_Directive_.
Which records below run from the line containing "Task: Click the Wolfsburg city label" through the line containing "(x=180, y=207)"? Write out every one of those lines again, with each click coordinate increased by 79 and everything else unchanged.

_Data supplied_.
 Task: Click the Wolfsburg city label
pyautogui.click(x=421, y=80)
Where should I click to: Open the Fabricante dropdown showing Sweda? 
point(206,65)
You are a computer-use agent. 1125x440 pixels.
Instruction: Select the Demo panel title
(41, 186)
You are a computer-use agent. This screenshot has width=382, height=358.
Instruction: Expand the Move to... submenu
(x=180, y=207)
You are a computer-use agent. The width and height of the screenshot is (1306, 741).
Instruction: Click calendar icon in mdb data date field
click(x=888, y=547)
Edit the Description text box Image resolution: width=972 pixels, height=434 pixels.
...
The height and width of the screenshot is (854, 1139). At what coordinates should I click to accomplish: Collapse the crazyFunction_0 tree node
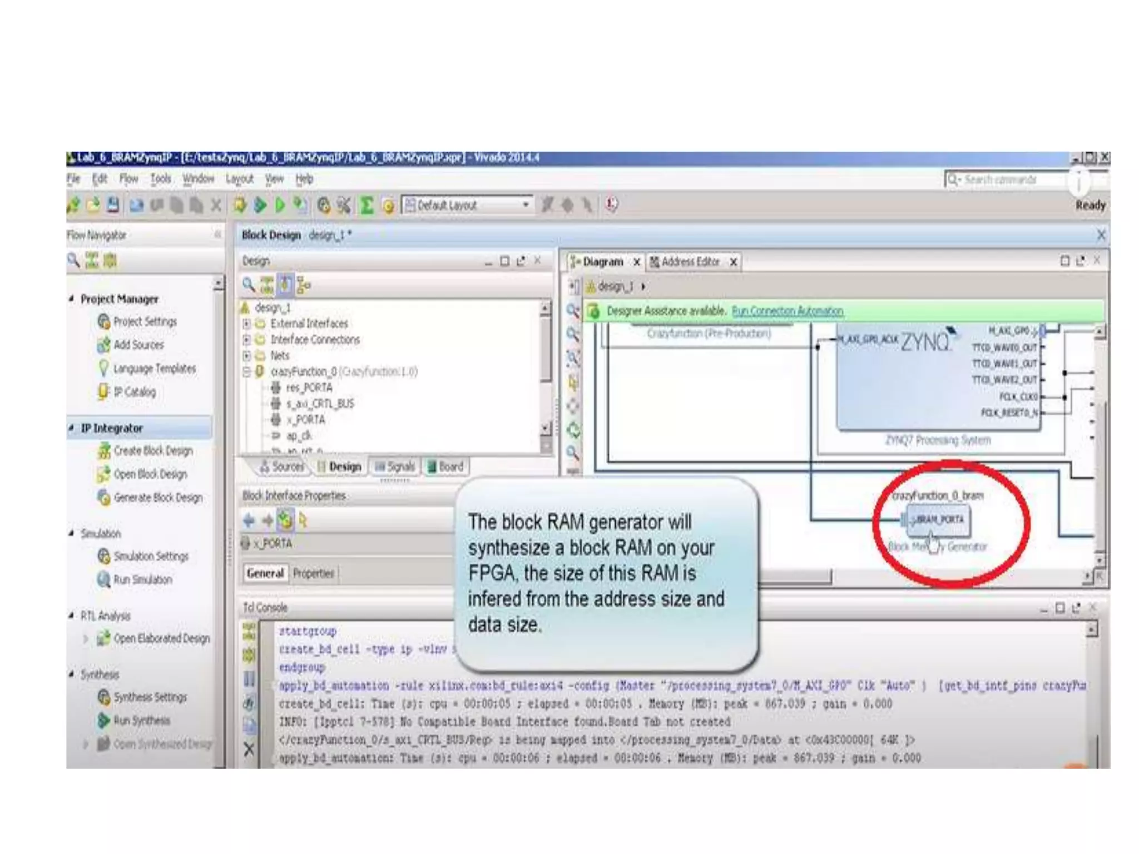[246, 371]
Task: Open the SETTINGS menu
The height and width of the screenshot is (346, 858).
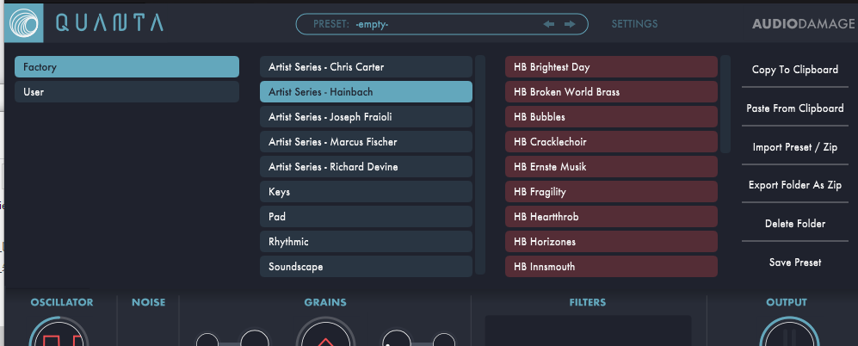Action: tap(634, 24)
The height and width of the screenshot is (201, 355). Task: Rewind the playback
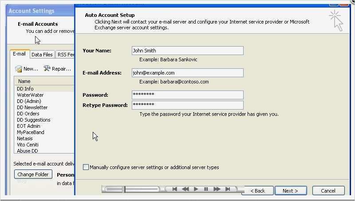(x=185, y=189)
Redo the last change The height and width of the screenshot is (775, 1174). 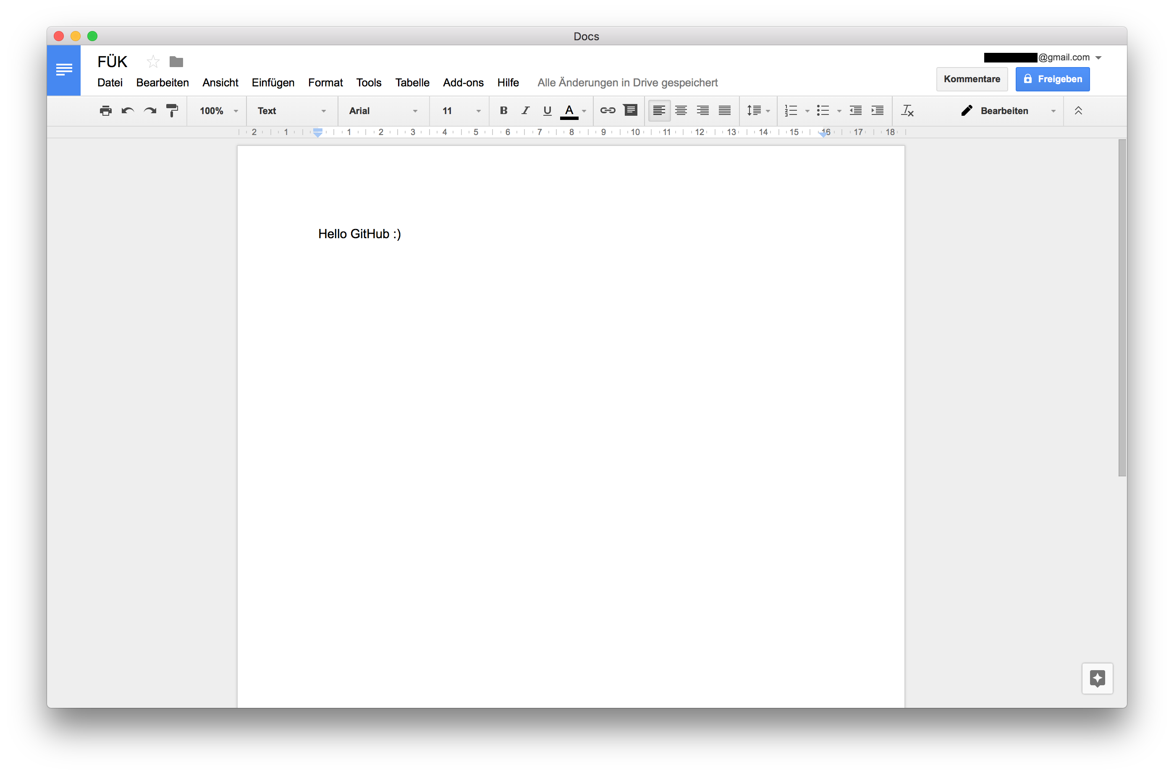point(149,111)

_Written answer_.
 Task: Click the Wolfsburg city label
pyautogui.click(x=500, y=159)
Where should I click to: Open the Fabricante dropdown showing Sweda? 
point(285,144)
You are a computer-use agent. 1125x440 pixels.
Instruction: Select the Demo panel title
(120, 265)
You are a computer-use agent. This screenshot has width=382, height=358.
Instruction: Expand the Move to... submenu
(x=259, y=286)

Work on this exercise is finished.